** Problem description **
The expected answer is the set of lines in the data below between the line holding "App Development (1050, 797)" and the line holding "Games (1017, 903)", inclusive, written out exactly.

Data records Block Start

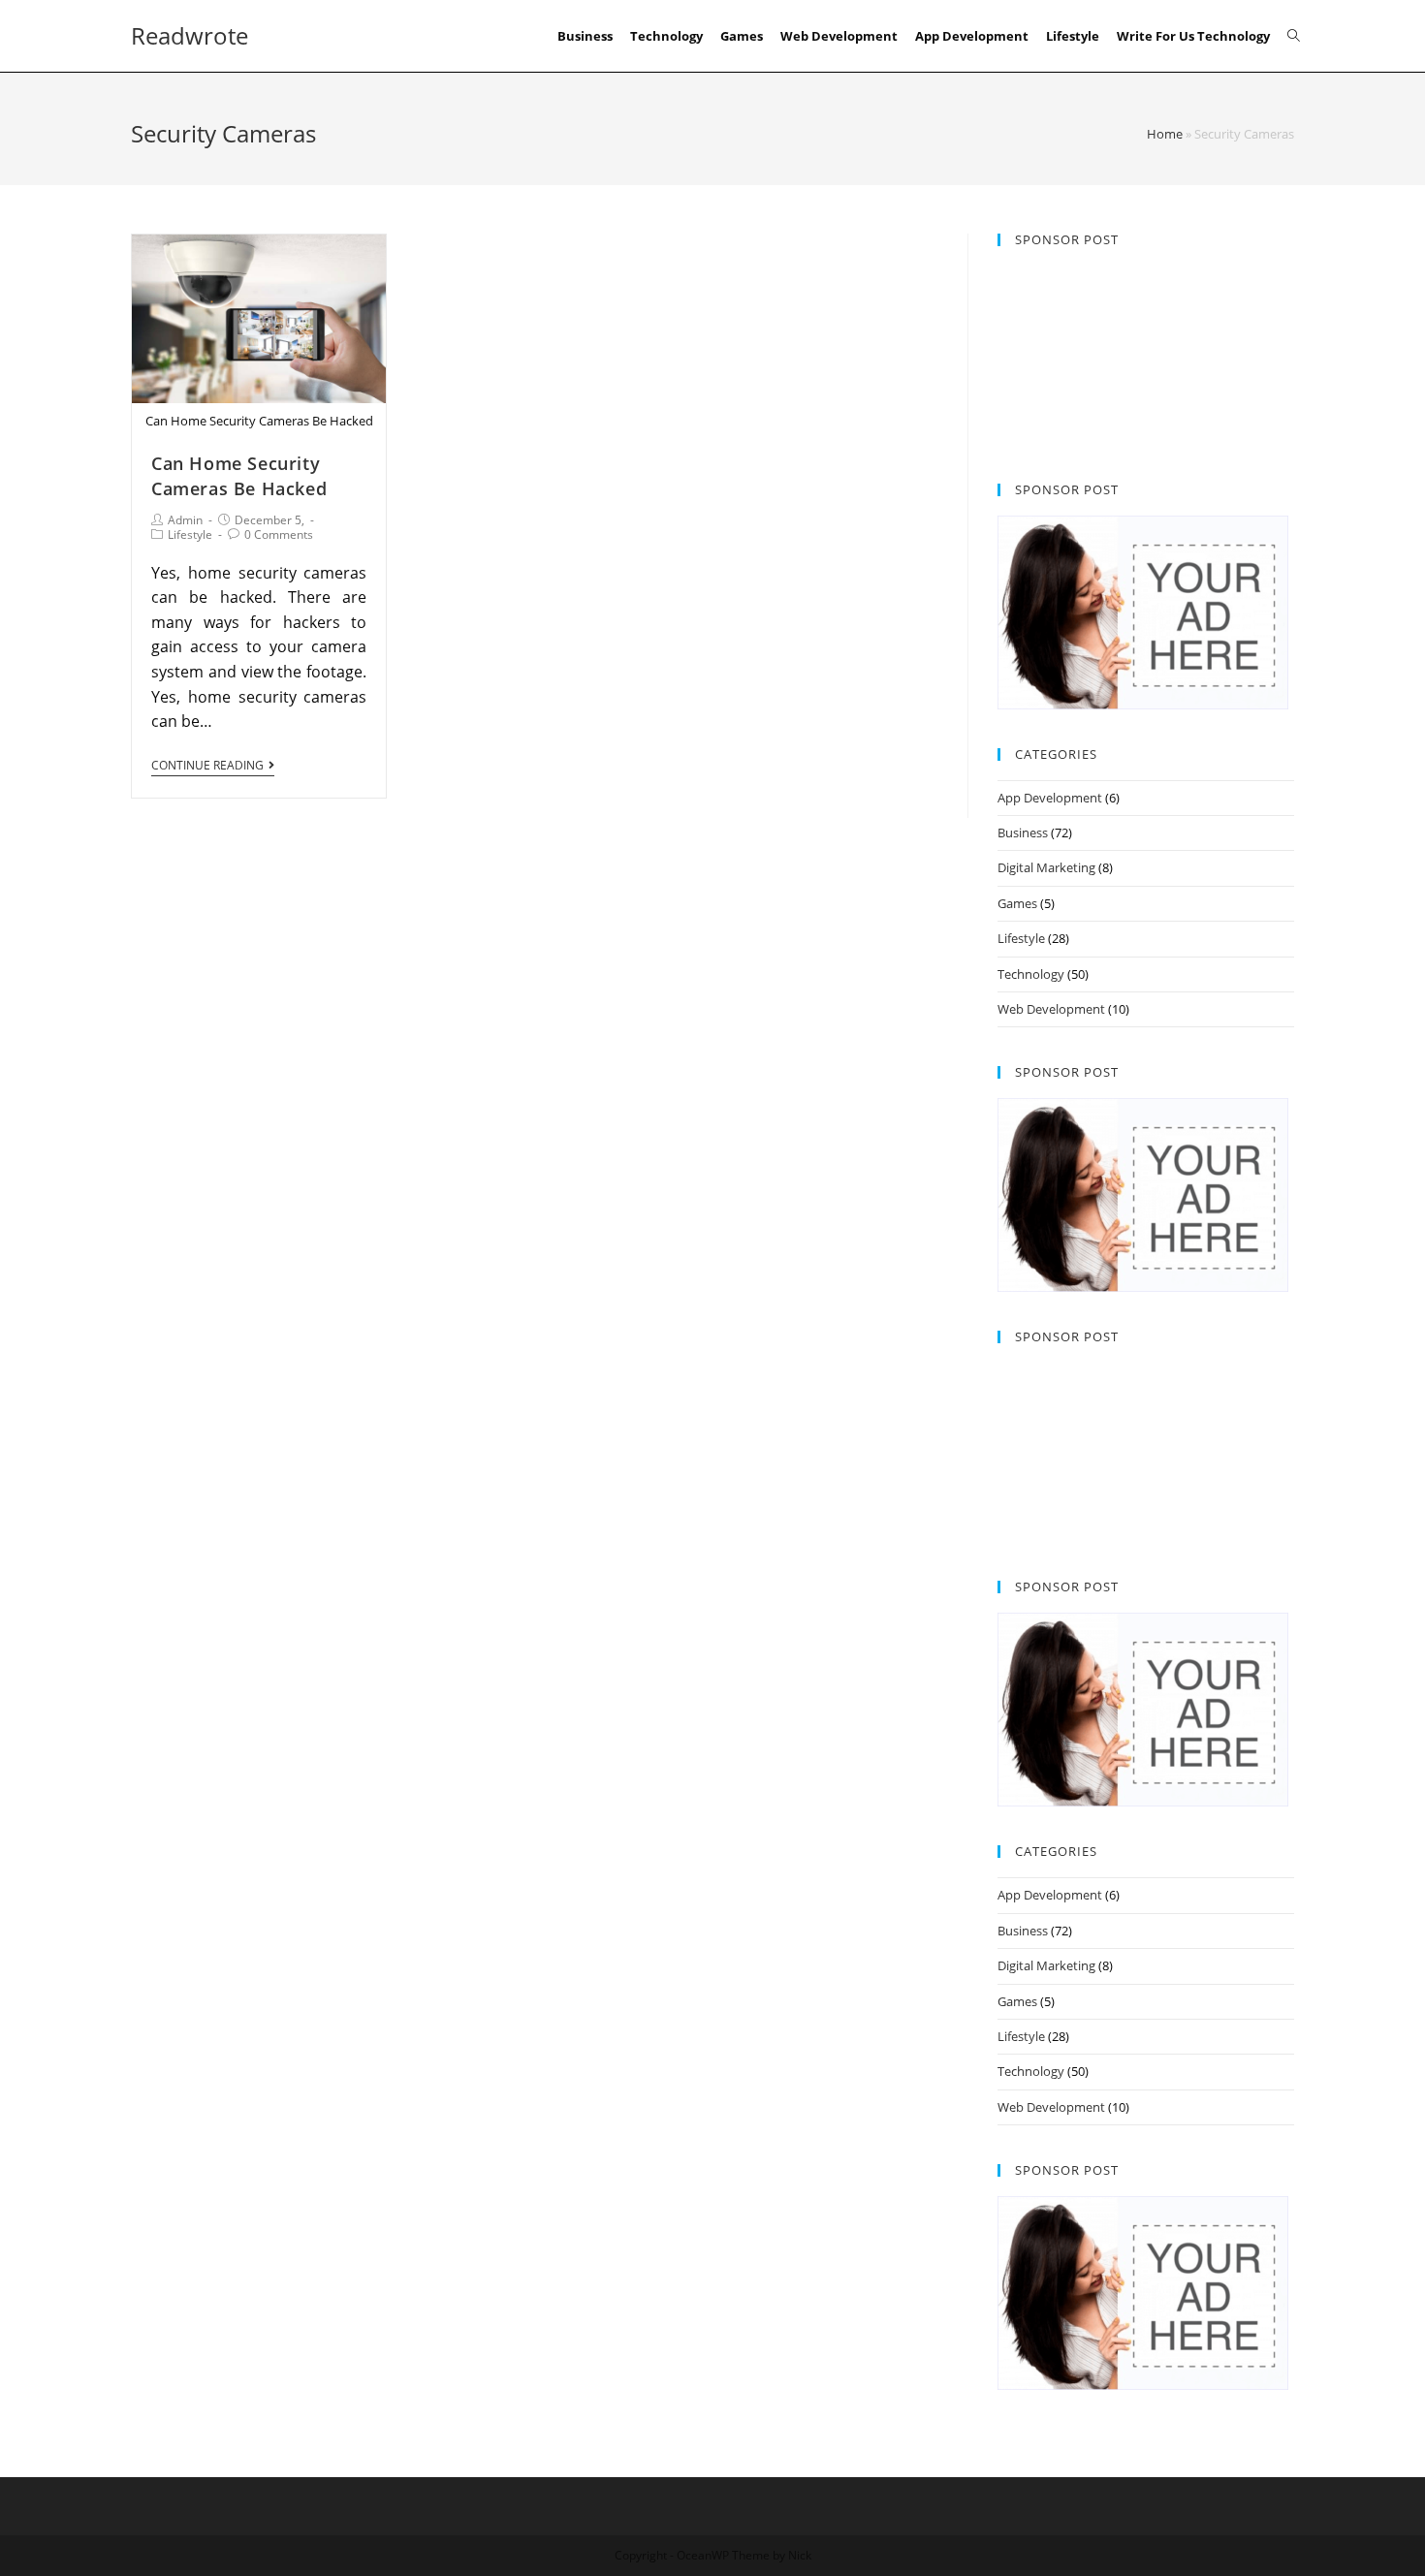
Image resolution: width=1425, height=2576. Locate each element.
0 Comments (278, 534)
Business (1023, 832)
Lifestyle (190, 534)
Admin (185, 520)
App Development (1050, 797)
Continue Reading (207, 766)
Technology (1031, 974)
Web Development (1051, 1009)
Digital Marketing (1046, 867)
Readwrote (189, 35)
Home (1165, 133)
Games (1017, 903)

Data records Block End
Data records Block Start

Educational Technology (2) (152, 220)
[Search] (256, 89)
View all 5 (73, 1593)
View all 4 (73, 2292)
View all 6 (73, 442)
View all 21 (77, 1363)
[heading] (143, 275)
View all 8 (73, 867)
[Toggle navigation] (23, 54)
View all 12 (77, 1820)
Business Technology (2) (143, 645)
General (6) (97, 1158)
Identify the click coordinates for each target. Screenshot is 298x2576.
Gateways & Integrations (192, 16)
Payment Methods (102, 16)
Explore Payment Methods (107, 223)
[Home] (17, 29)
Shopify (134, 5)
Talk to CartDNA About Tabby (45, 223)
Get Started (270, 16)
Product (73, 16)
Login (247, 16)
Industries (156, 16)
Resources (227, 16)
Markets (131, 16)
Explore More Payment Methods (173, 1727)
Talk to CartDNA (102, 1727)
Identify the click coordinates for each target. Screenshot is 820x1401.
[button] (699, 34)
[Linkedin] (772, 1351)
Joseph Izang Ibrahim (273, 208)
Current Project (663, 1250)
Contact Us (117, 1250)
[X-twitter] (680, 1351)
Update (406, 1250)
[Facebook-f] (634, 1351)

Data records Block End
Data records Block Start

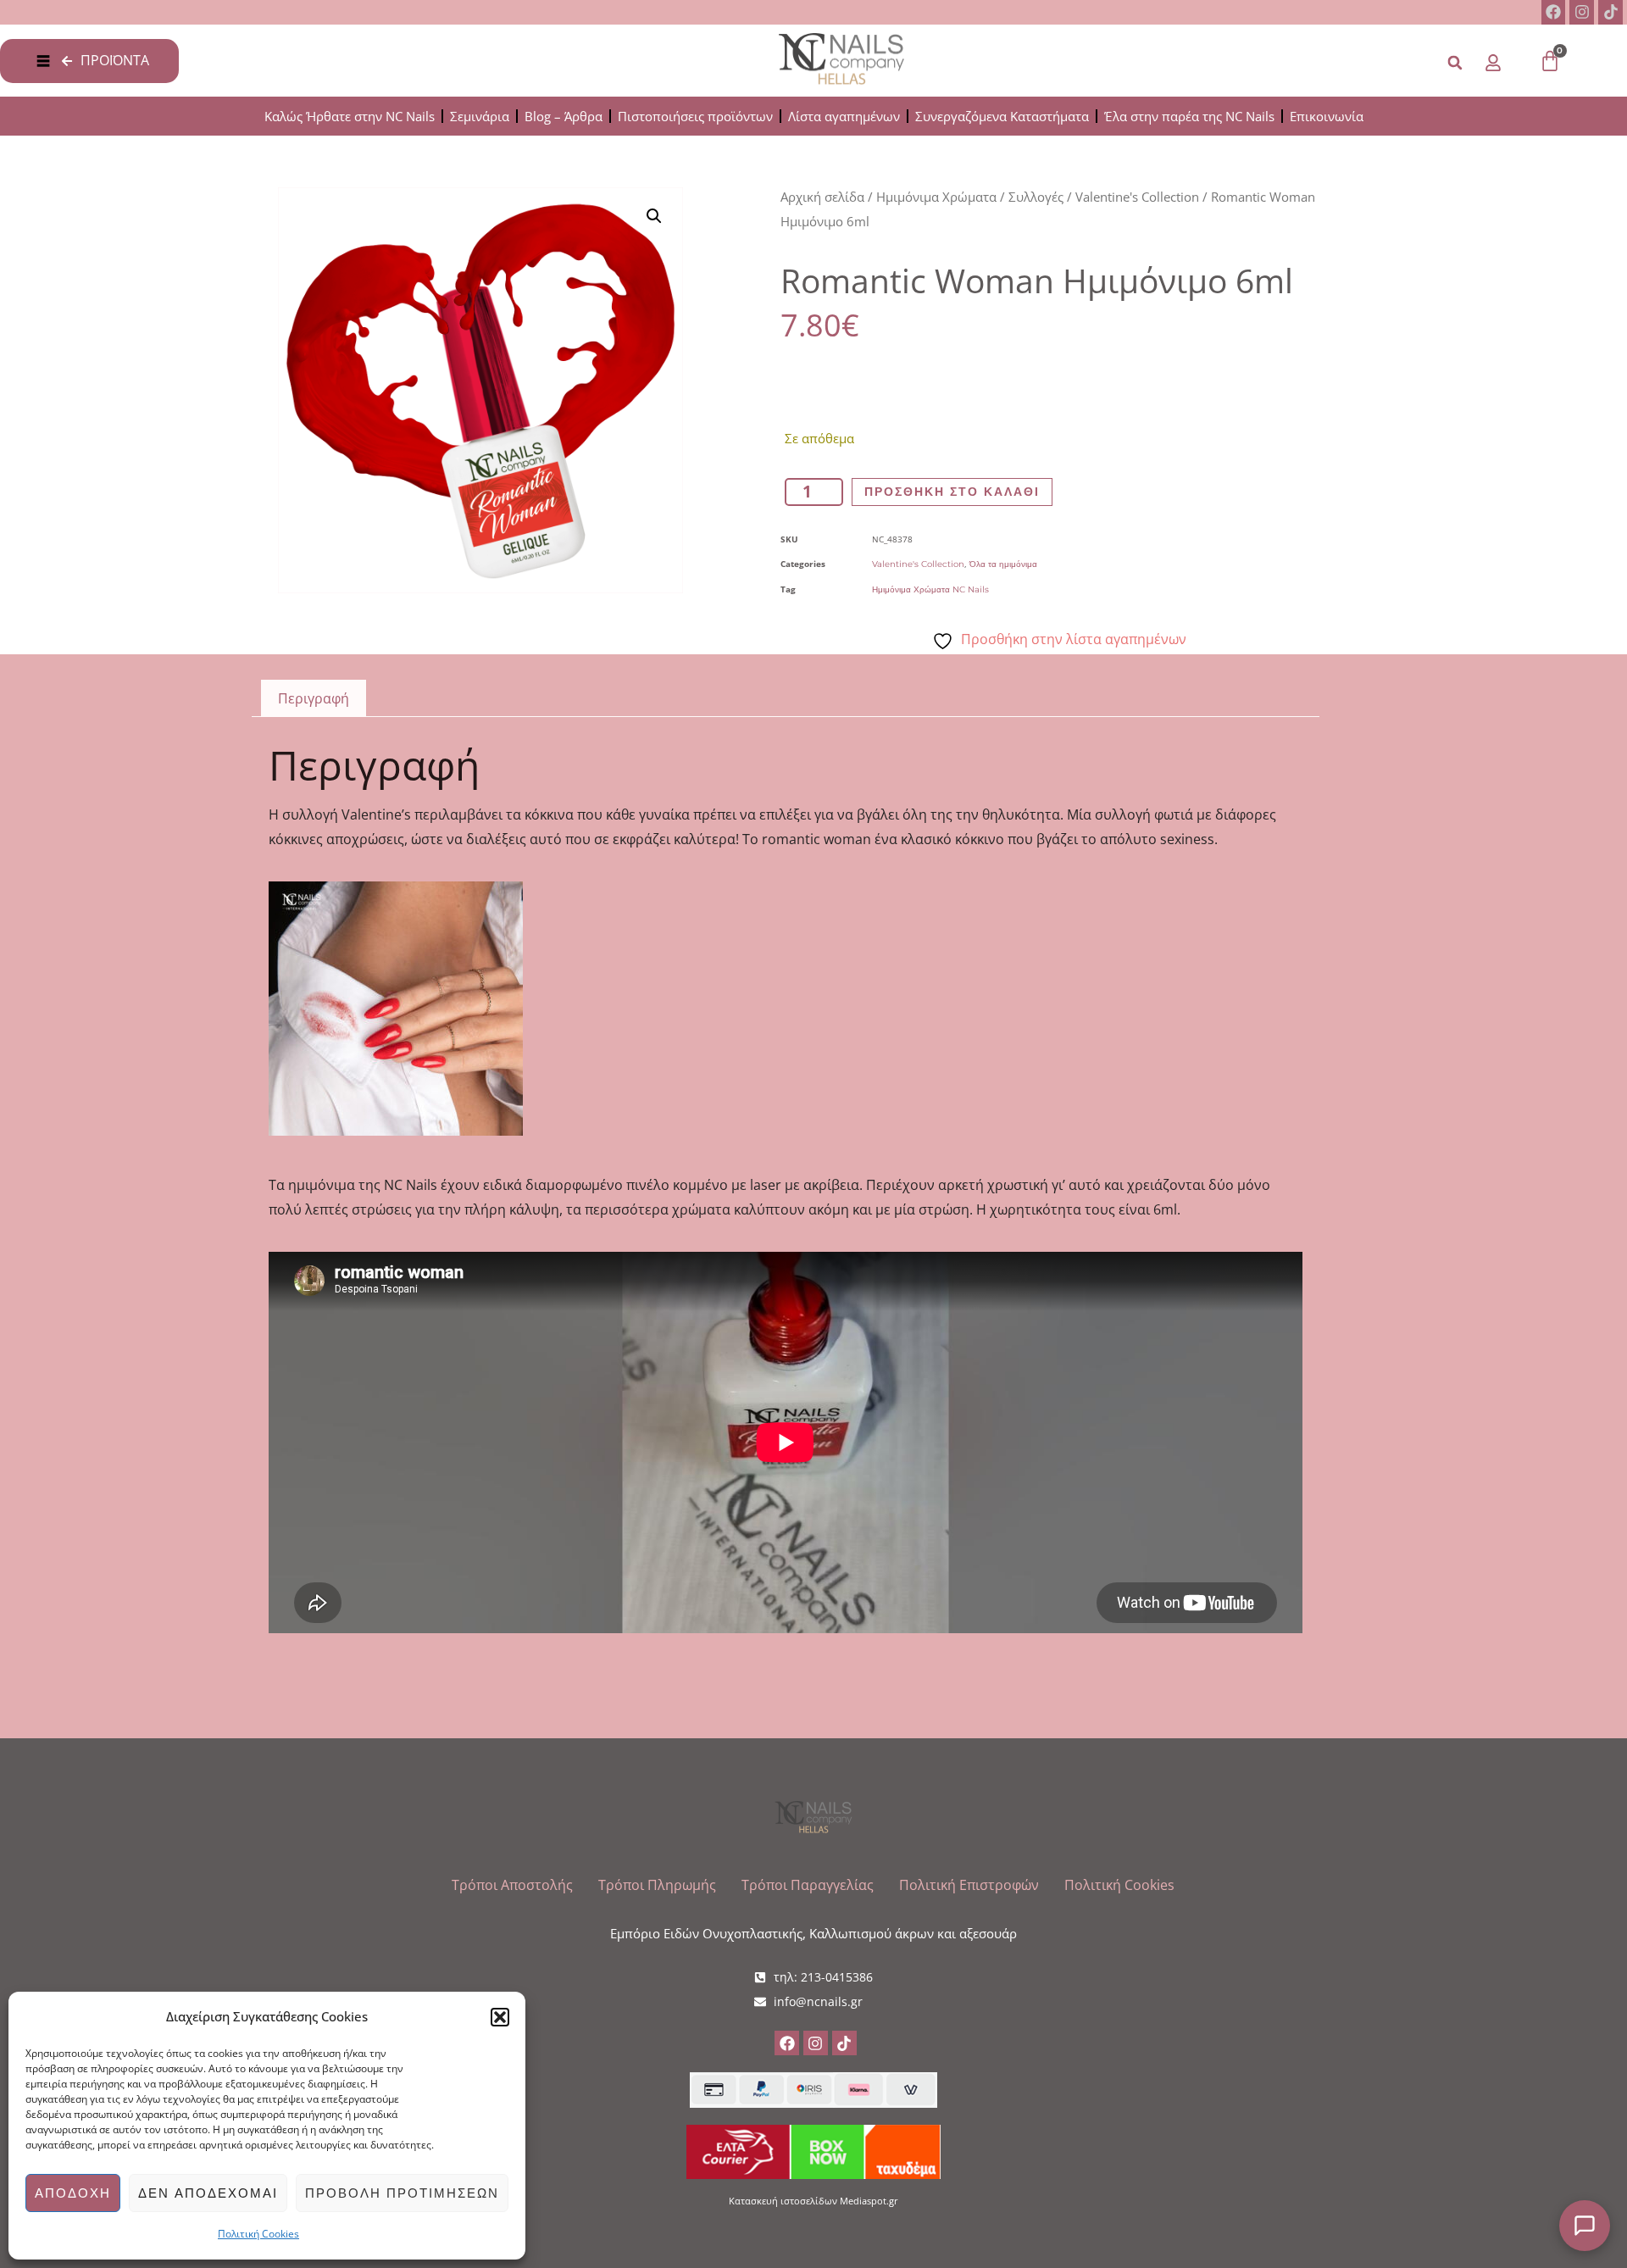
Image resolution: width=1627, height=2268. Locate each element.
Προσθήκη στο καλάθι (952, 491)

Data records Block End

** Problem solution **
App Development (1050, 797)
Continue Reading (207, 766)
Technology (1031, 974)
Web Development (1051, 1009)
Digital Marketing (1046, 867)
Readwrote (189, 35)
Home (1165, 133)
Games (1017, 903)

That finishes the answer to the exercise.